= REQUIREMENT 1 =
Render this sentence from the amp modification notes in Spanish: "There's more clearance between the heat sink bolt and the fuse holder than there appears."
= REQUIREMENT 2 =
Extend the amp modification notes, picking up right after their final sentence.

The subject amp and the speaker cabinet used for recording Tone Samples.

PSK board mounted at power supply end of chassis. Note four
board-mounted pots for
individual tube bias and four 1-ohm bias sensing cathode resistors.
Power Scale pot is at lower left, mounted where Presence used to
be. MOSFET is mounted to heatsink
below fuse holders.

Another shot of the board.

Fan mounted in filter cap hole. Heat sink is just below.

Heat sink for MOSFET. Note nicely braided wire; my wife helped me
with that.

Close-up of heat sink. There's more clearance between the heat sink
bolt and the fuse holder than there appears.

Now this would be hokey if it weren't so clever. This is the fan power
supply. It's the guts of one of those "universal" wall-wart adaptors
that can switch between 3, 6, 9 and 12VDC. I have it set so the fan is
running below its rated voltage so it's quiet but still moves air. The white stuff on the chassis is what's left of sticky-back
cable ties installed by a previous owner for a since-removed mod. |
Overview
First let me say that this was not a
simple weekend project!
Installing this kit required that I fully understood my amp's power supply
design, knew my way around the amp's guts, was able to really read a schematic
and board layout, and had good electronics construction habits. If you've never been inside an amp before, don't try this
at home!

= DATA EXCERPT =
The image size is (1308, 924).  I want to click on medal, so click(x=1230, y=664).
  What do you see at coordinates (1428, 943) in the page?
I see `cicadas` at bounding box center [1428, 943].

= EXPECTED OUTPUT 1 =
Hay más espacio entre el perno del disipador de calor y el portafusibles del que parece.

= EXPECTED OUTPUT 2 =
Also to be considered was that the kit
would add two new controls
to the amp -
Power Scale and Drive Compensation. For me, this meant moving
Presence and Bass to the rear
panel so I could have the PSK controls on the front of the amp. If it were just one control,
I would put
Presence in one speaker jack hole, but since there were two, I would have had to
- gulp - drill. In my case, there were already holes
in the rear of the chassis from a previous owner's effects loop, which I had removed. Drilling would
not be acceptable on a vintage amp!
The Kit
The Power Scaling Kit (PSK-1, US$148) came
as parts in Ziplok bags plus several pages of photocopied hand-written instructions.
Parts included a MOSFET, a couple of small transistors, several diodes, resistors and
capacitors, four small bias pots and a bigger 2w pot for the Power Scale control (my kit was an
early one, and did not include a Drive Compensation control - more on
that below).
I also bought a Circuit Card Kit (CCK,
US$42) for making up the eyelet board. The CCK included enough board material and
eyelets to make an additional board to replace the amp's stock printed circuit board, which I did after
I had completed the PSK.
Construction
A board layout was provided in the
PSK instructions, but I came up with my own because I wanted to mount the four bias pots and
cathode (bias sensing) resistors on the board. I also elected to put the
rectification on the board. I came up with a good layout on a 3"x6" board which fit at the power
transformer end of the chassis, mounted on short standoffs.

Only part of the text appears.